Named one of the ten best books of the year by the Chicago Tribune
A Publishers Weekly best book of 2019 | A 2019 NPR Staff pick.
A pathbreaking history of the United States’ overseas possessions and the true meaning of its empire
This standard time line leaves itself open to the suggestion that the Philippines had no history prior to 1531.
• Spanish rule (1521–1898)
• American rule (1898–1946)
• Japanese occupation (1941–1946)
• Philippine self rule (1946–present)
Immerwahr book exposes the racist ideas inherent in not seeing any import to learning about the history of the Philippines before 1531.
"In How to Hide an Empire, Daniel Immerwahr tells the fascinating story of the United States outside the United States. In crackling, fast-paced prose, he reveals forgotten episodes that cast American history in a new light. We travel to the Guano Islands, where prospectors collected one of the nineteenth century’s most valuable commodities, and the Philippines, site of the most destructive event on U.S. soil. In Puerto Rico, Immerwahr shows how U.S. doctors conducted grisly experiments they would never have conducted on the mainland and charts the emergence of independence fighters who would shoot up the U.S. Congress.
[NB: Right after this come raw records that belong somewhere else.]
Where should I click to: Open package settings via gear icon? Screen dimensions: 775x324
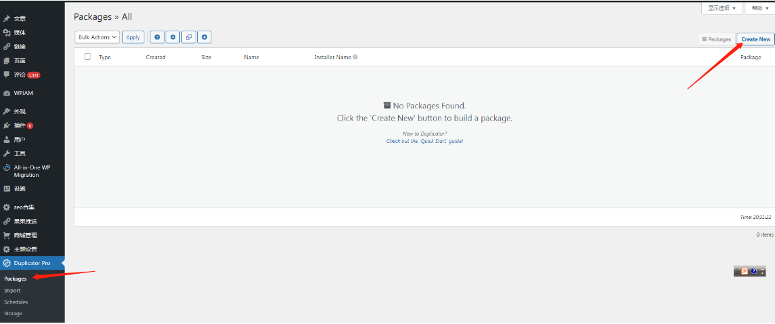click(x=173, y=37)
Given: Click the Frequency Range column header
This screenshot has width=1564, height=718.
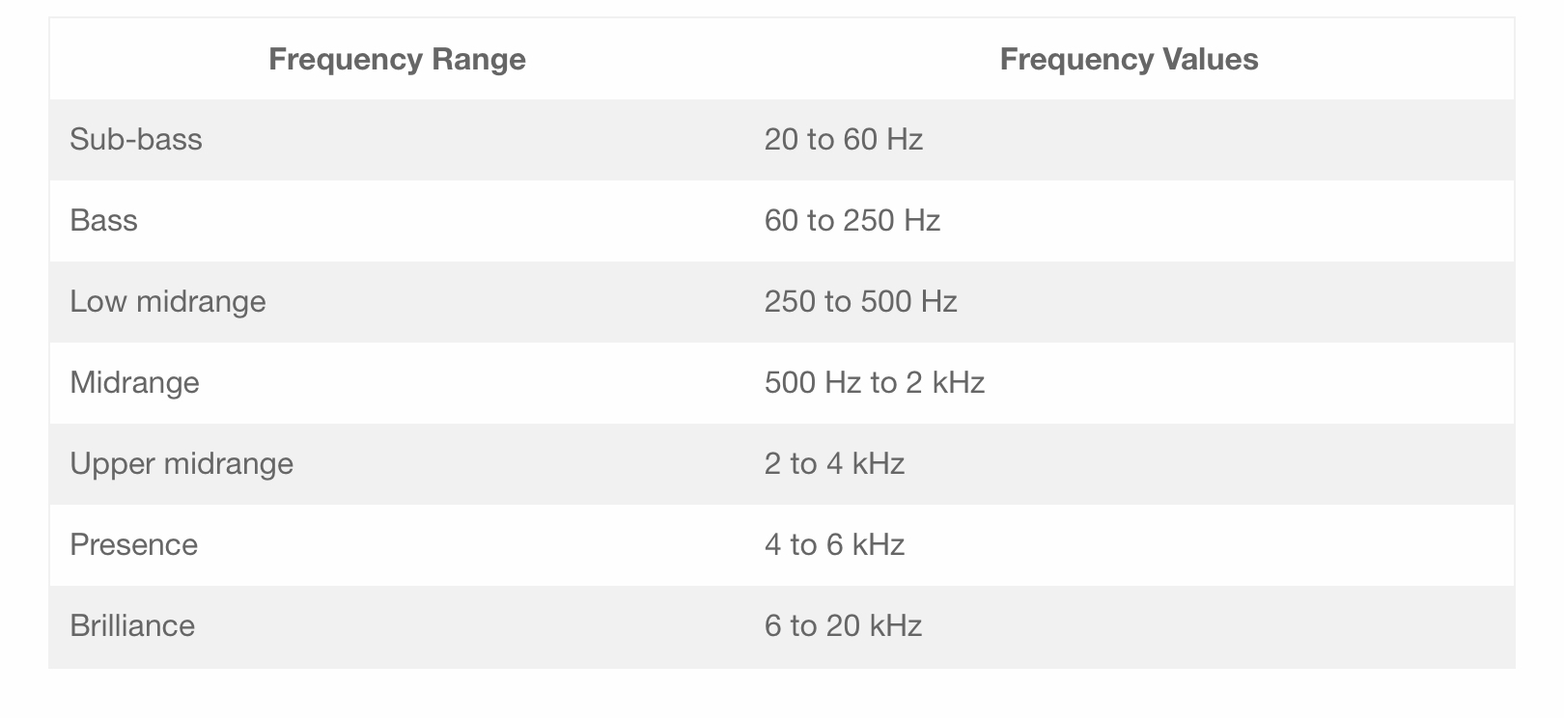Looking at the screenshot, I should pos(397,60).
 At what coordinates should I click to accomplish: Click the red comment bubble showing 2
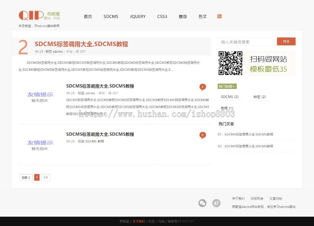(x=203, y=87)
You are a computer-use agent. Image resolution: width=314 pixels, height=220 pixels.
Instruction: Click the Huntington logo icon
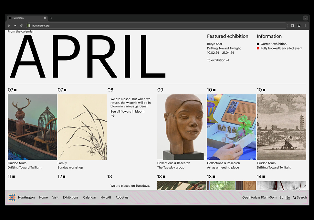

In the years after World War II, Immerwahr notes, the United States moved away from colonialism. Instead, it put innovations in electronics, transportation, and culture to use, devising a new sort of influence that did not require the control of colonies. Rich with absorbing vignettes, full of surprises, and driven by an original conception of what empire and globalization mean today, How to Hide an Empire is a major and compulsively readable work of history."
From the publisher
I found this book of significant personal interest. Twenty years ago I moved from Florida to the Philippines. I began to learn the culture and the history. Everywhere fast food places with American pedigrees are ubiquitous. The dictator Ferdinand Marcos was propped up by the US. TV, movie and streaming services are dominated by American products. Without a very high proficiency in English, it is very hard to get a professional job.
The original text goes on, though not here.